◆ **AVAILABLE RECORDS**:

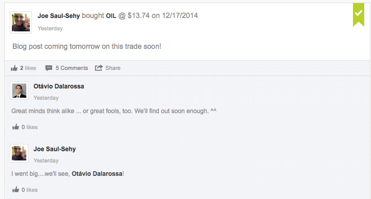Open Otávio Dalarossa's comment avatar
This screenshot has width=371, height=199.
[19, 91]
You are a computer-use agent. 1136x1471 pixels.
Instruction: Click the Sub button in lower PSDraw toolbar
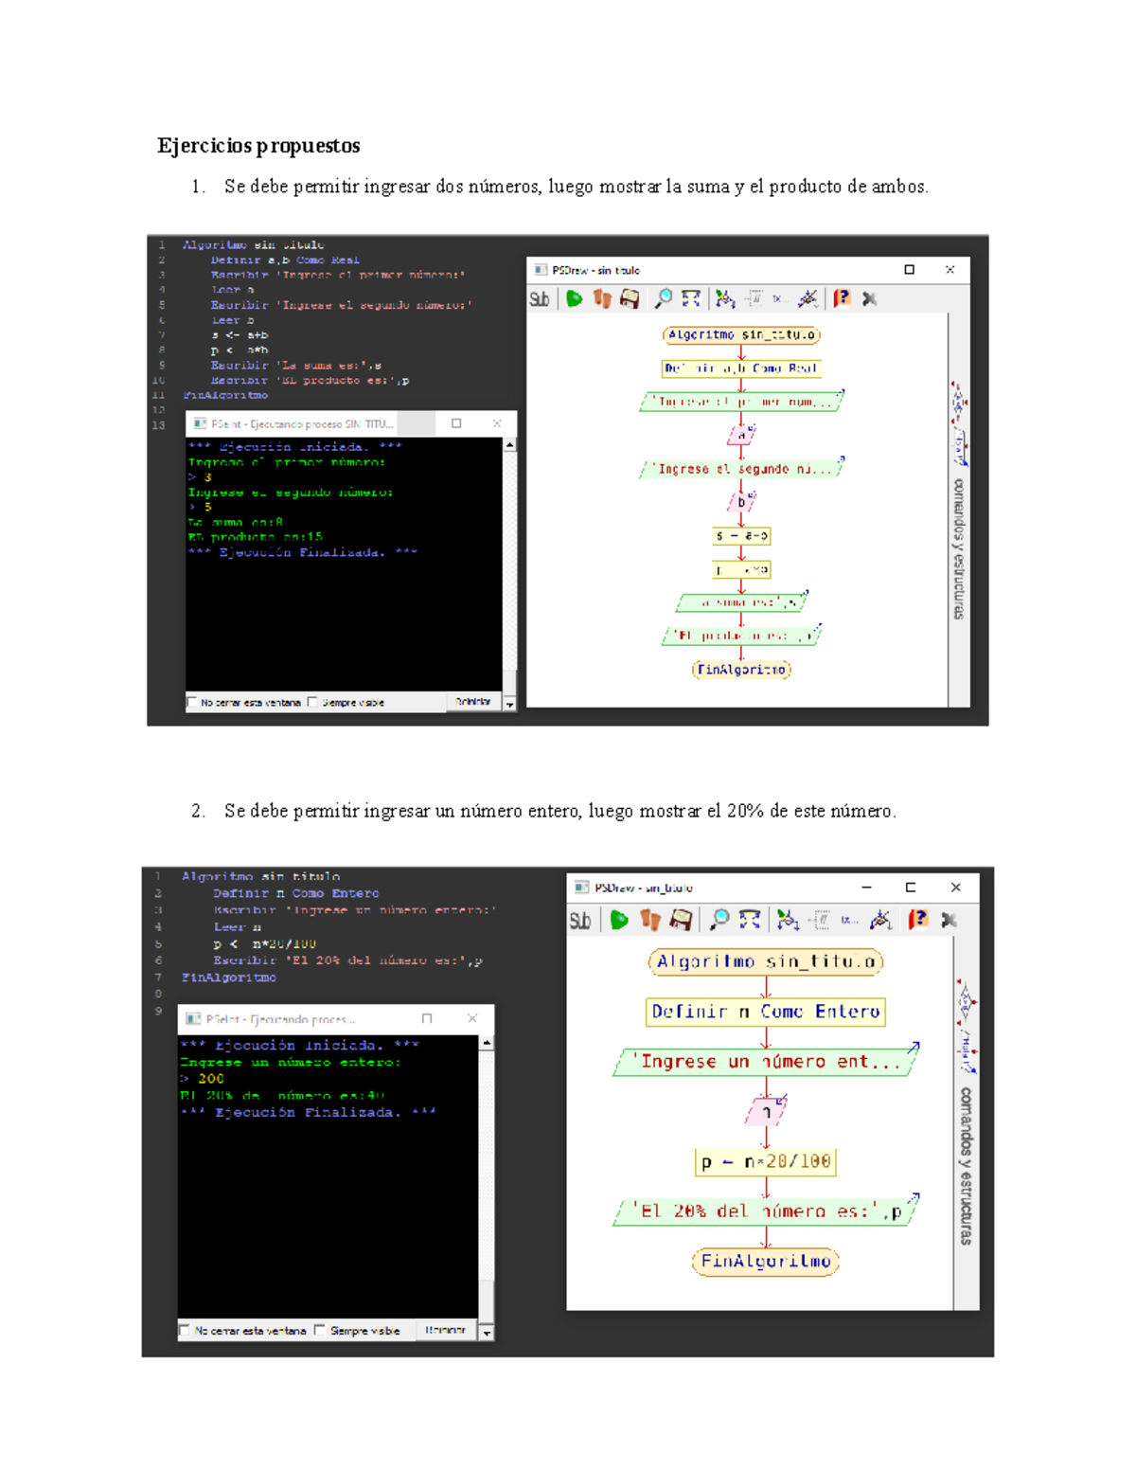pos(580,921)
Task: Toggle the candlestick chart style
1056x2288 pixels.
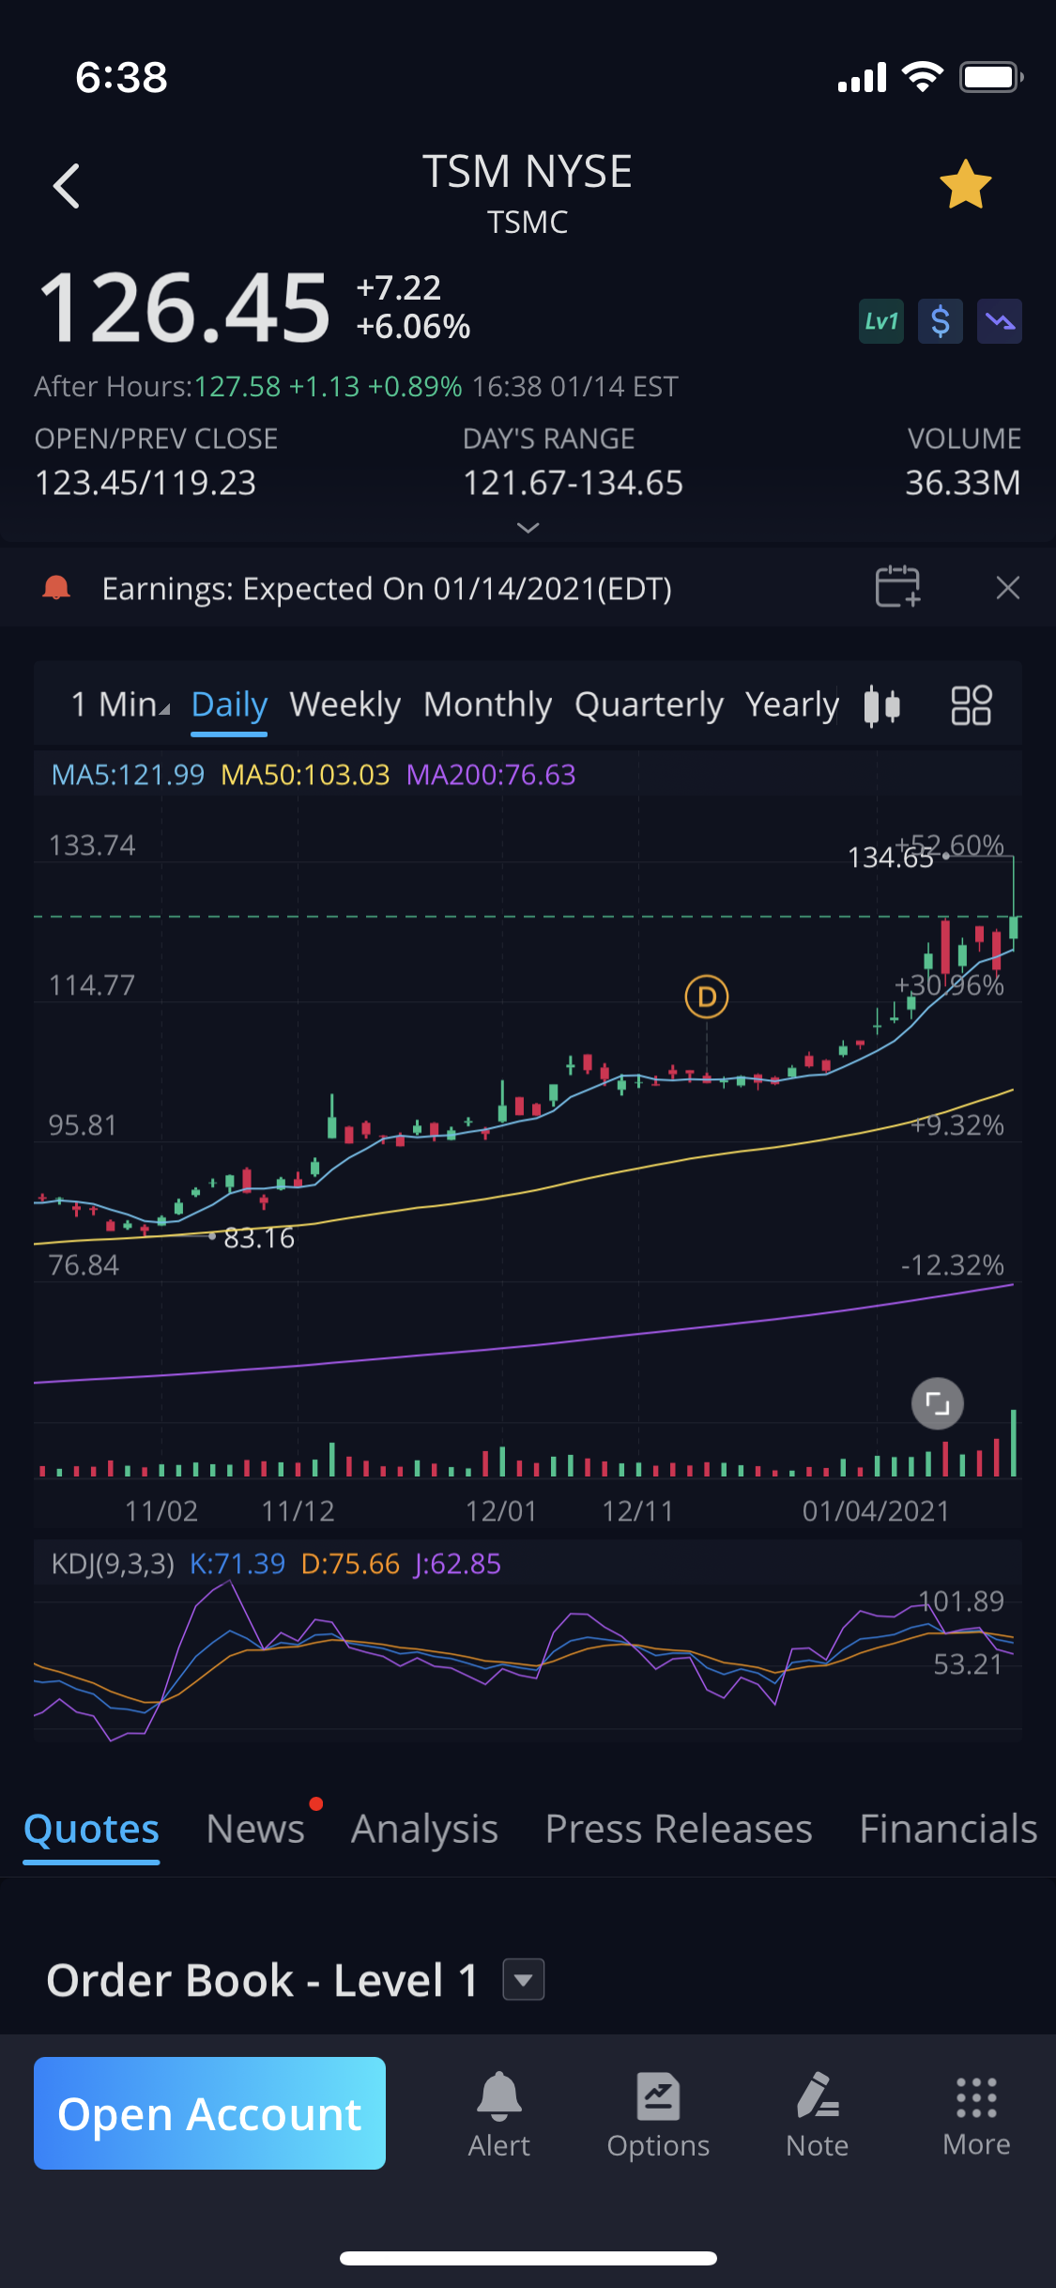Action: point(881,705)
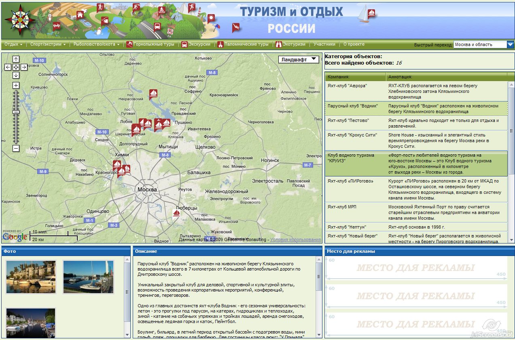Zoom out with the minus icon below the slider
515x340 pixels.
pos(16,148)
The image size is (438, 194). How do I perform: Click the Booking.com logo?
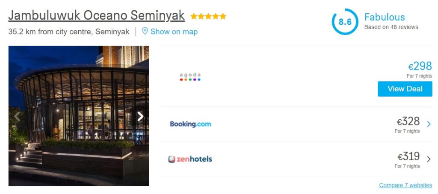[190, 124]
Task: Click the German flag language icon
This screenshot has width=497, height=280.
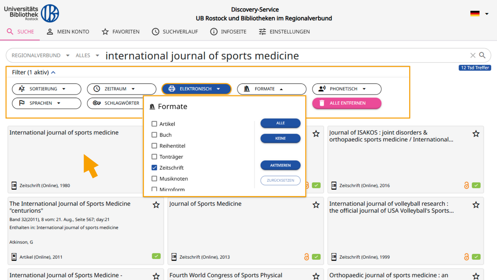Action: point(475,13)
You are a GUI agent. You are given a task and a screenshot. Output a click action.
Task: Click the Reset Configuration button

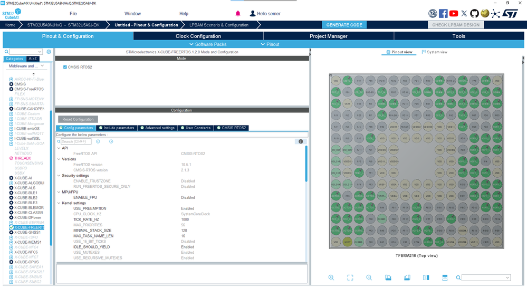pyautogui.click(x=78, y=119)
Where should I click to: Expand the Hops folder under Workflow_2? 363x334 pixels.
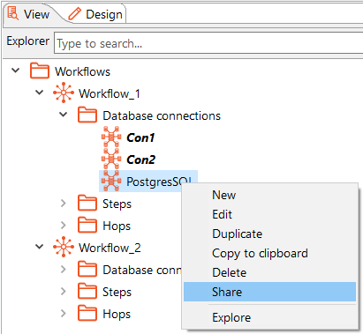click(64, 314)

◆ **WHAT THIS TASK INVOLVES**:
Search the entries for "agent" and copy out each line that has it.

◆ **RESULT OF THE EXERCISE**:
You are a computer-use agent. 1136x1471 pixels.
You are a GUI agent. You are given a task and a screenshot. Output a click action.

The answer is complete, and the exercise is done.